AGEAS-Project

Insurance Claim Modeling with Random Forest

Frequency–Severity Approach

TL;DR

Two-part insurance risk model:

Frequency → probability of a claim

Severity → size of a claim

Combining both:

Expected Loss = Frequency × Severity

This project applies Random Forest models to capture nonlinear risk patterns and analyze insurance portfolio behavior.

Problem

Insurance risk is not a single prediction problem.

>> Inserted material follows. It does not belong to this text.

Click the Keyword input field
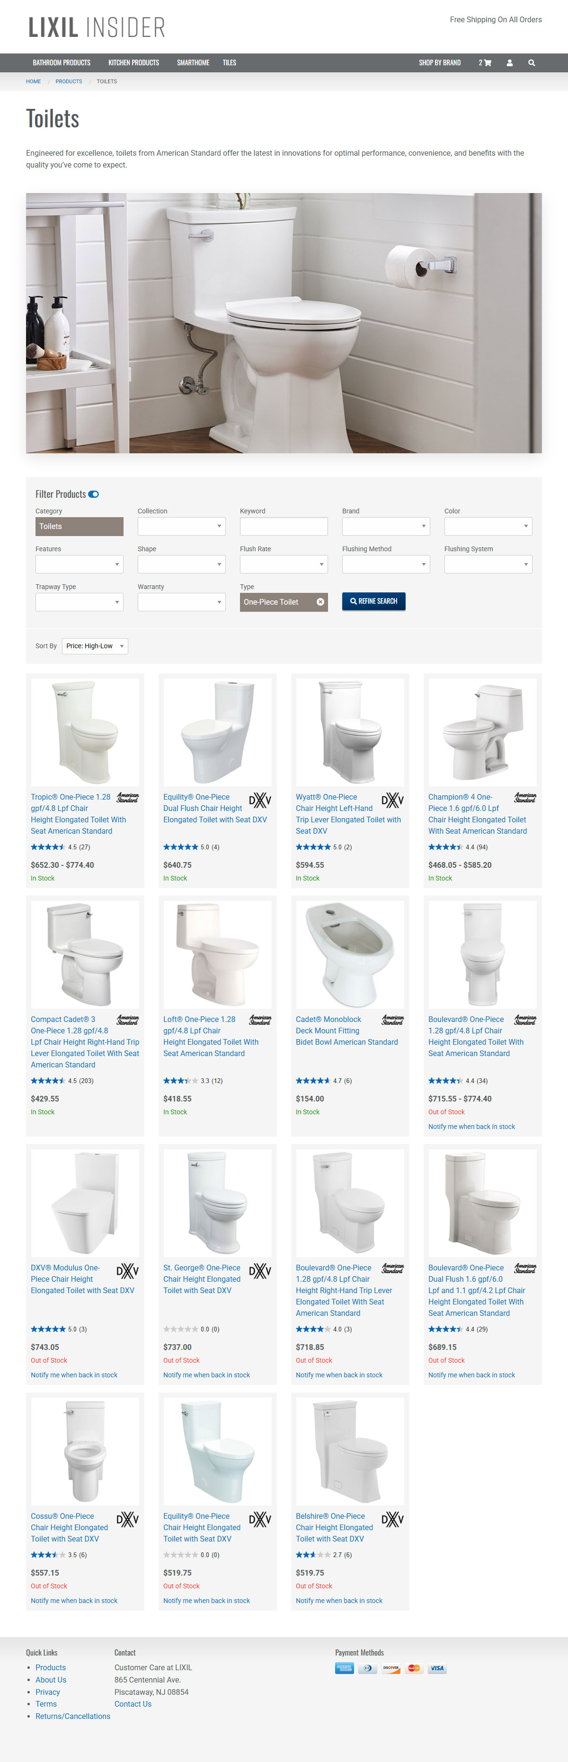568x1762 pixels. pos(284,526)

Instead, expected loss is modeled as:

Expected Cost = Frequency × Severity

Where:

Frequency = likelihood of a claim
Severity = cost given a claim

This structure better reflects real-world insurance pricing.

Methodology

Frequency Model

Random Forest Classifier
Predicts claim probability

Severity Model

Random Forest Regressor
Predicts claim size

Final Output

Combined into Expected Loss per customer

Key Results

Business Impact: Total Expected Loss per Segment

Total Loss

Some segments contribute disproportionately to total loss.
This highlights that portfolio concentration is as important as individual risk.

Risk Structure: Frequency vs Severity

Risk Scatter

There is a clear nonlinear relationship:

High claim probability often coincides with high severity
Risk is clustered rather than evenly distributed

Feature Importance (Frequency Model)

Feature Importance

A small number of features dominate prediction power,
suggesting strong underlying drivers of claim occurrence.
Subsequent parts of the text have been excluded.